A robust analysis will make asking for extra money a breeze, flimsy analysis will lead to a lack of trust in you, the technology and your ability to deliver results.
Your analysis will need to:
- Clearly identify what additional value was generated from your automations
- Be robust and based on hard metrics that can be linked directly to value generation (e.g. number of purchases) rather than softer metrics such as open and click rates which can often be linked to value only indirectly
- Show what additional value could be generated with more investment in marketing automation
Identifying the value generated
It’s easy to consider your campaign like this: 100 people went through my automated campaign, 30 bought widgets worth £100 each, therefore the campaign generated £3000 of value.
The problem with this analysis is that is doesn’t consider how many of those 30 people would have purchased a widget, even if your campaign hadn’t been running.
It’s not unrealistic to estimate that 10, 20, 30 per cent of those sales would have happened anyway, without your automated campaign.

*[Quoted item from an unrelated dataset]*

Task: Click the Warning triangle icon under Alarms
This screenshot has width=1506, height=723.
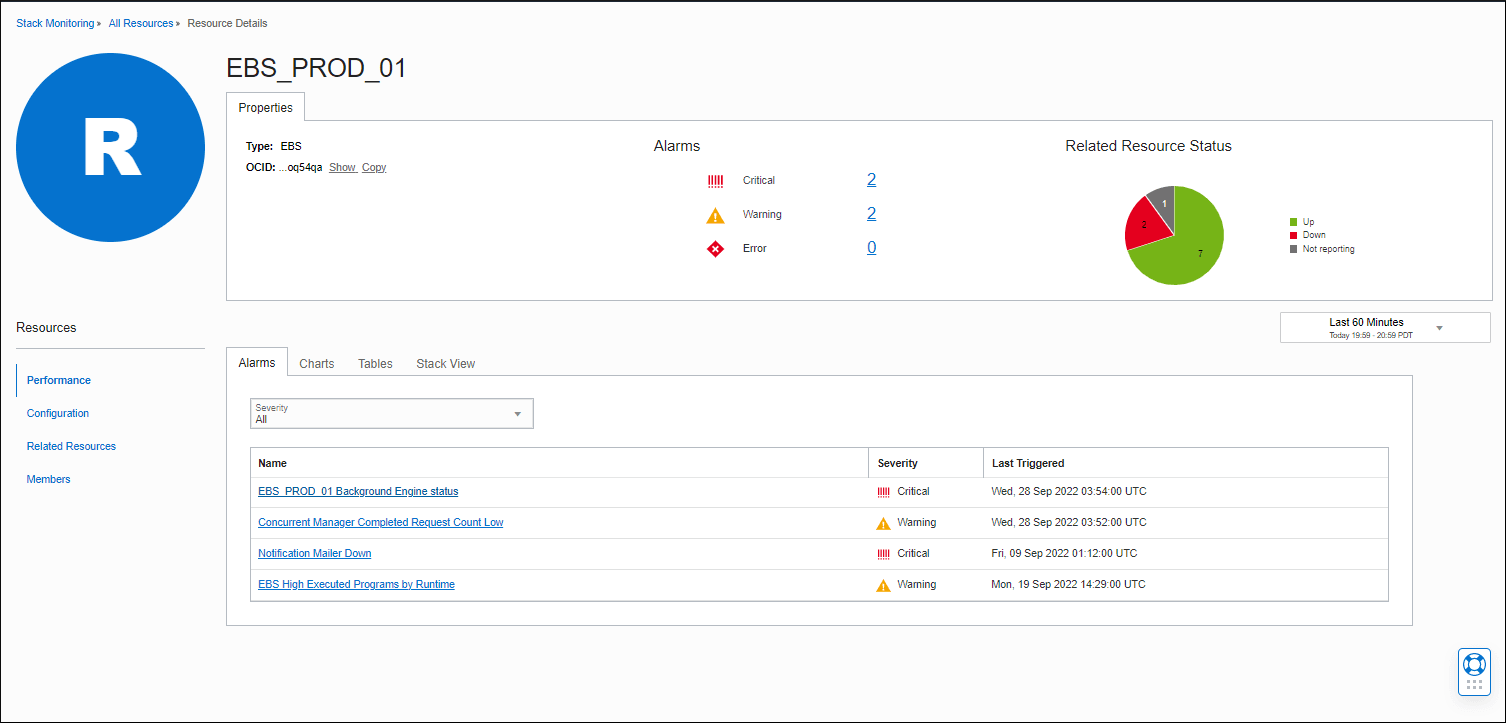Action: tap(715, 214)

So how do you identify those sales that have only been made as a result of your marketing automation?
To do this we use control groups:
Running a control group involves splitting your audience into two segments:
- The first segment receives your automated campaign
- The second segment receives nothing
To calculate the sales attributable to your campaign, you compare the number of sales made to the first segment (who received your communications) and those made to the second (who received nothing).
The difference between the two represents the value that can be attributed to your automated campaign.
Implemented properly, this method is robust and provides clear evidence in support of your work, however, control groups can be fiddly and need to be implemented and analysed properly.
Choosing your metrics
We covered this in part two, but to reinforce the point: make sure you choose to track and analyse metrics that contribute directly to the bottom line.
Open rates and click through rates may be an indicator of campaign effectiveness, but there is no guarantee that someone who clicks through to your website will buy, subscribe, request a quote etc.
Only those metrics that can be linked directly to value generation (e.g. purchases) should be used to ensure your analysis remains robust.
Presenting your results
In addition to presenting the results of the campaign you ran, it’s important to present your vision for the future.
Work out what additional investment in marketing automation will enable you to do: run more campaigns, personalise messages more effectively, use more marketing channels etc.
It’s important to be specific: identify at least five new automated campaigns you want to deliver and use the results you gained from your test campaign to help estimate what additional value they are likely to provide.
Time to shout
With your results in-hand, it’s time to tell everyone about them.
Don’t underestimate the importance of promoting your success as widely as possible.
To implement marketing automation successfully requires buy-in from multiple groups within your organisation: the board, IT, marketing, data, analytics etc. and ideally you need to get around them all.
Summary
Analysing your results correctly is key.
You should make sure you:
- Use control groups to attribute value correctly
- Analyse metrics that can be linked directly to value generation
- Promote your results across your organisation to generate support for further investment
I hope you have found this series useful and would welcome your feedback.